» Requirements:
• a. In the first paragraph of the text on union pay disputes, find every bus company named and list each one.
• b. Does the text on union pay disputes support each statement below? Answer yes or no for each, and quote the words from the text that decide it.
(i) Unite has 50,000 members in road haulage.
(ii) Unite's Drivers' Manifesto was launched in early June.
(iii) Workers at Arriva North West narrowly rejected the second revised offer.

» Document text:

● ● ● ● ● ● ●

More than 20 pay disputes have broken out across the largest bus operator in the UK, Stagecoach, and this is now spreading to Arriva and First Bus. Graham stated on her election as general secretary that she would bring together all the union representatives on an industry-by- industry basis to address the main issues confronted by workers. No doubt a similar “crack unit” has been operating in the bus disputes. The product of this collaboration from the highest to local level has been to prevent national strike action, as huge mandates for strikes have been overturned and below inflation deals are dressed up as victories.
The latest example of the anger brewing among bus workers at Unite’s efforts on behalf of the corporations is at Arriva North West, after a second revised below inflation offer recommended by the union was voted down overwhelmingly.
In both road haulage and public transport, workers have suffered the consequences of deregulation, resulting in low pay, longer working hours and an absolute decline in their terms and conditions—which are real reasons for the major labour shortage facing both sectors.
What the corporate oligarchy fears most of all is the prospect of a generalised struggle to reverse decades of low pay and exploitation, which Unite and other trade unions sabotage at every turn. A few above inflation pay increases in particular economic hot-spots are the price paid to the union bureaucracy for its general role in damping down the flames of class conflict.
In line with its corporatist role, Unite has failed to mobilise any industrial action by its 50,000 members in road haulage to the Johnson government’s increase from 10 to 11 hours per day HGV drivers can be behind the wheel. What has been presented as one of Graham’s initiatives with grass roots activists is the “Trucked Off” campaign, which consisted of calling on drivers nationally to take their statutory meal break together on November 1.
Unite’s Drivers’ Manifesto, launched in late May, aims to win the backing of employers and the government for a national council to oversee collective bargaining arrangements for drivers, just 15 percent of whom are unionised. Deliberately vague on wage demands or reductions in maximum hours of work, its central purpose is to secure Unite’s role as an industrial police force imposing the dictates of the corporations.

● ● ● ● ● ● ●

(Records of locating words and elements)
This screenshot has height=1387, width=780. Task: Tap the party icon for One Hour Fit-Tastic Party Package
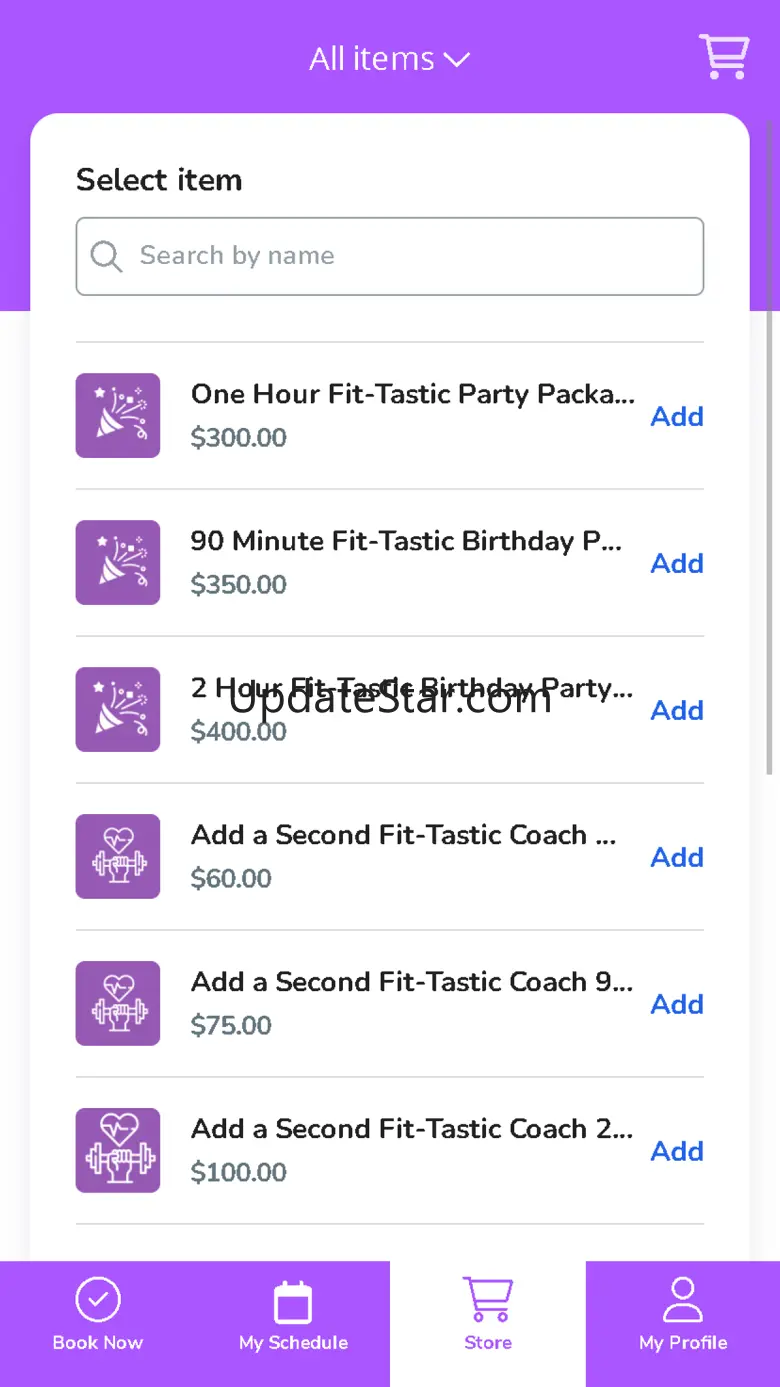118,415
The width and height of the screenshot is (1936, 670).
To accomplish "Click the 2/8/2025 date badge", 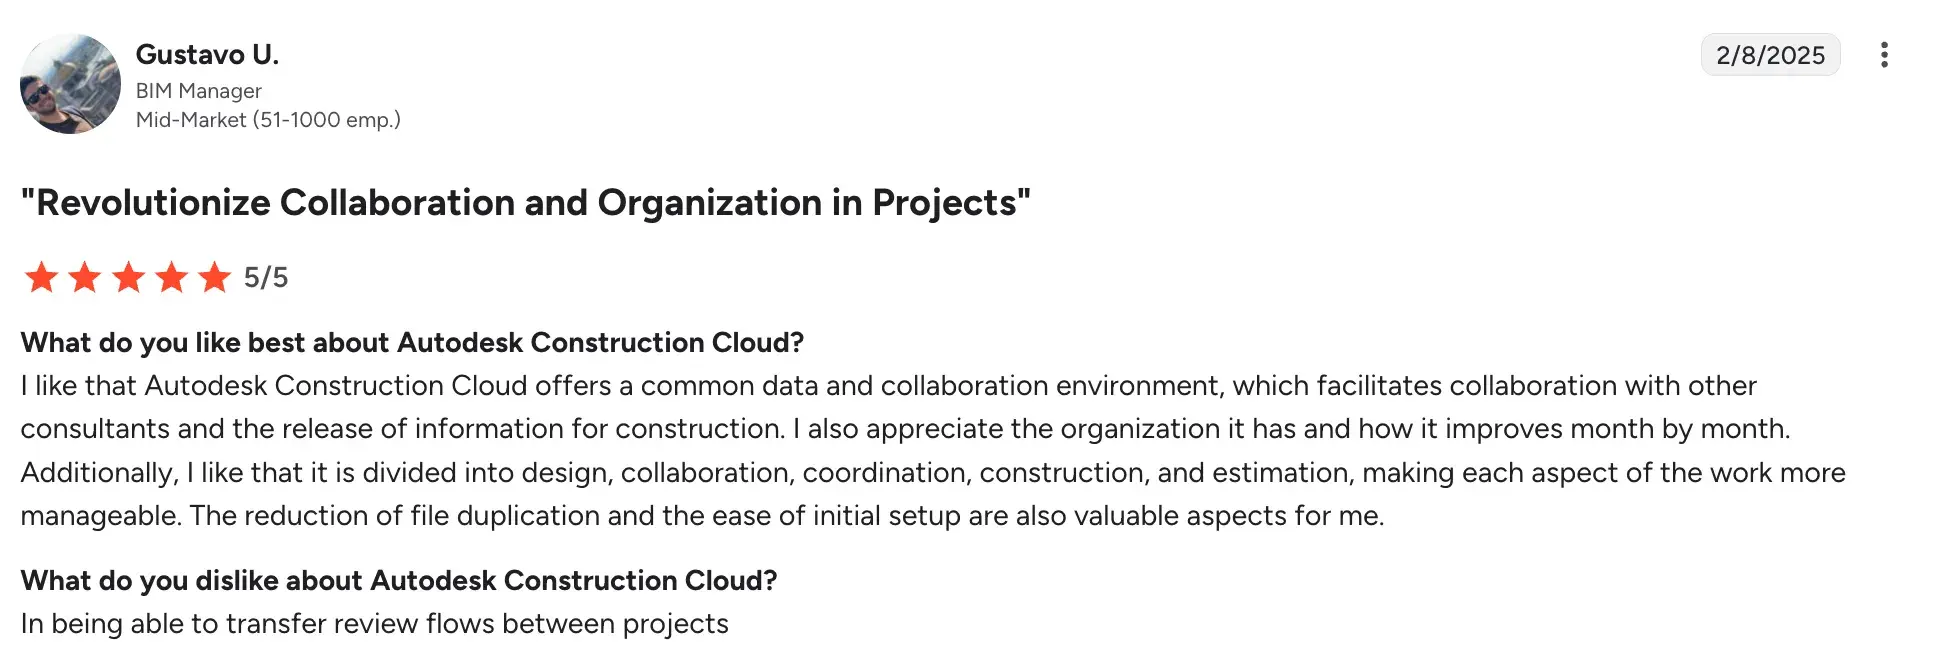I will click(x=1770, y=55).
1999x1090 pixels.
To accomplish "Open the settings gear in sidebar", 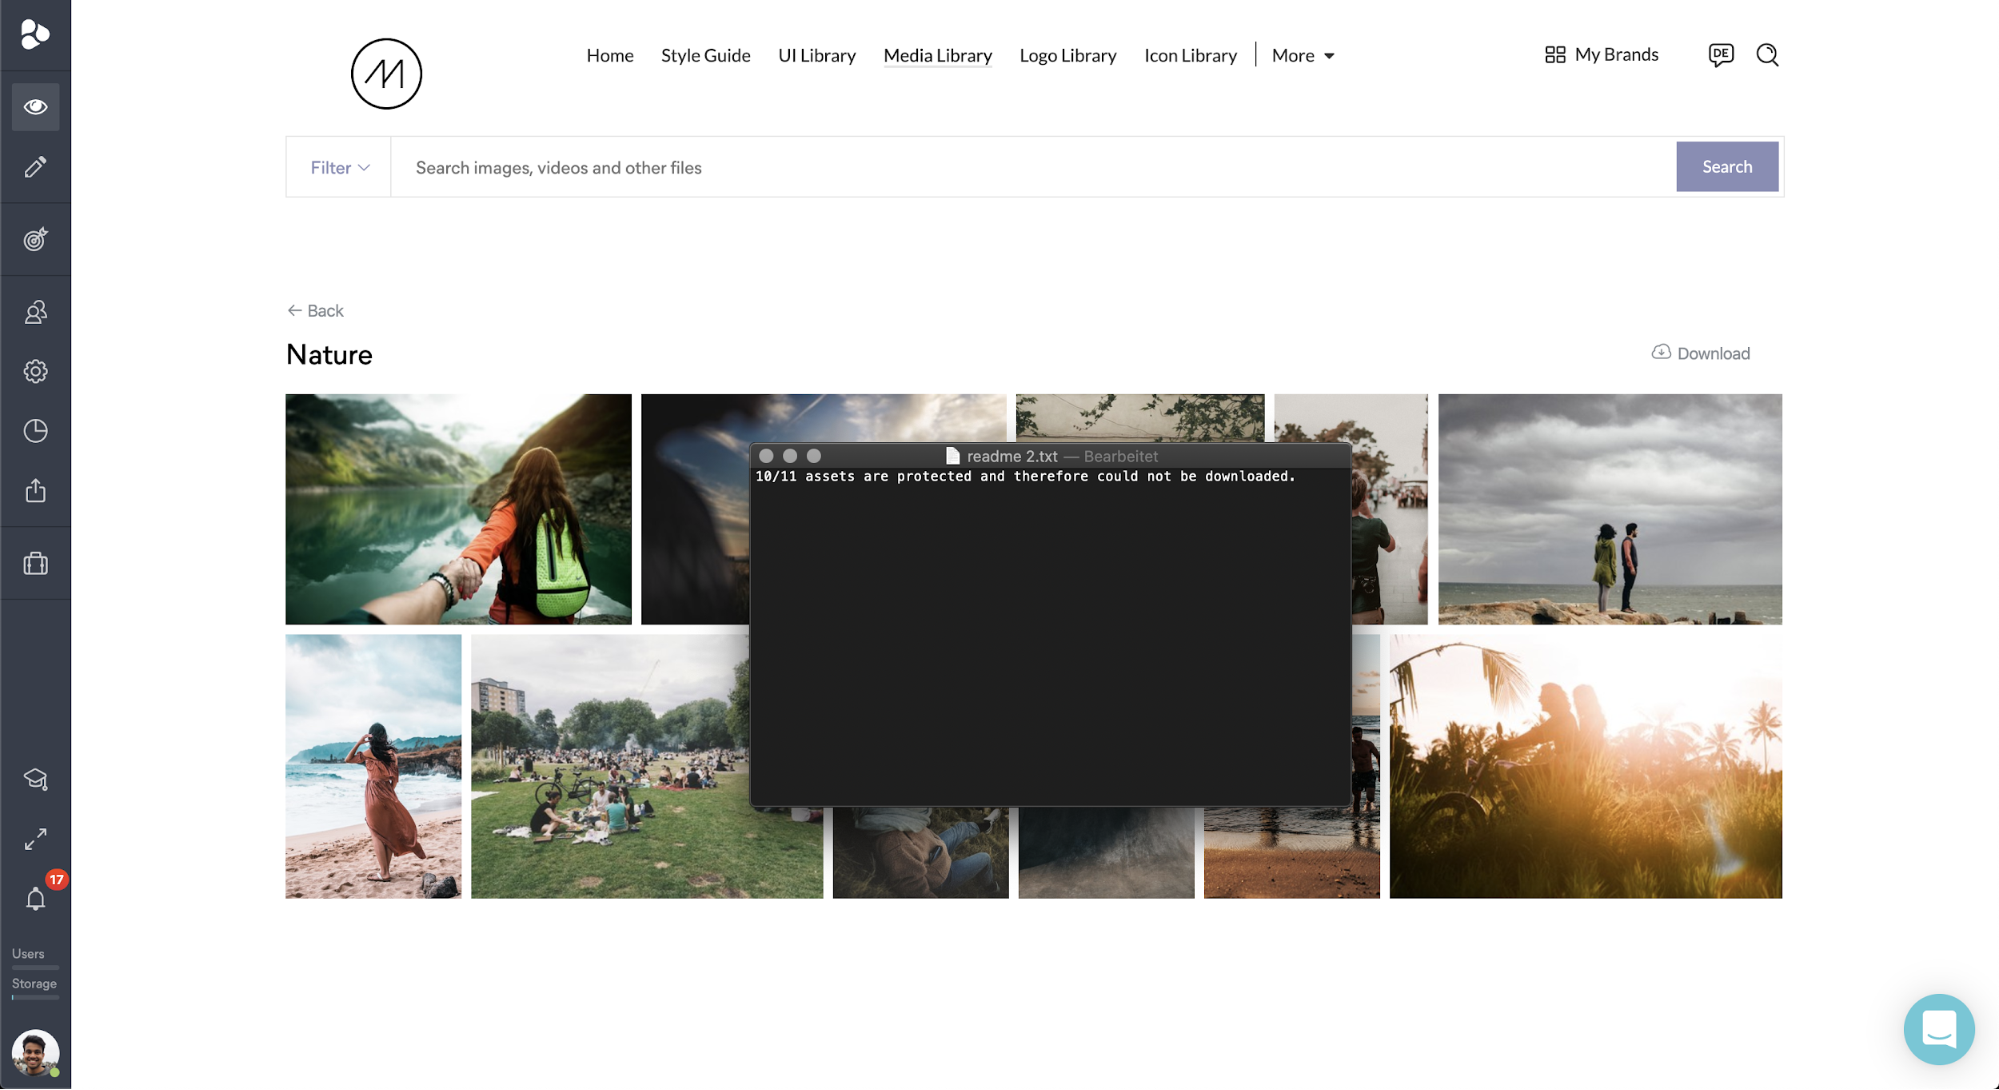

● ● ● ● ● ● ●

» Outputs for the tasks:
• a. Stagecoach, Arriva, First Bus

• b.
(i) Yes: "its 50,000 members in road haulage"
(ii) No: "launched in late May"
(iii) No: "was voted down overwhelmingly"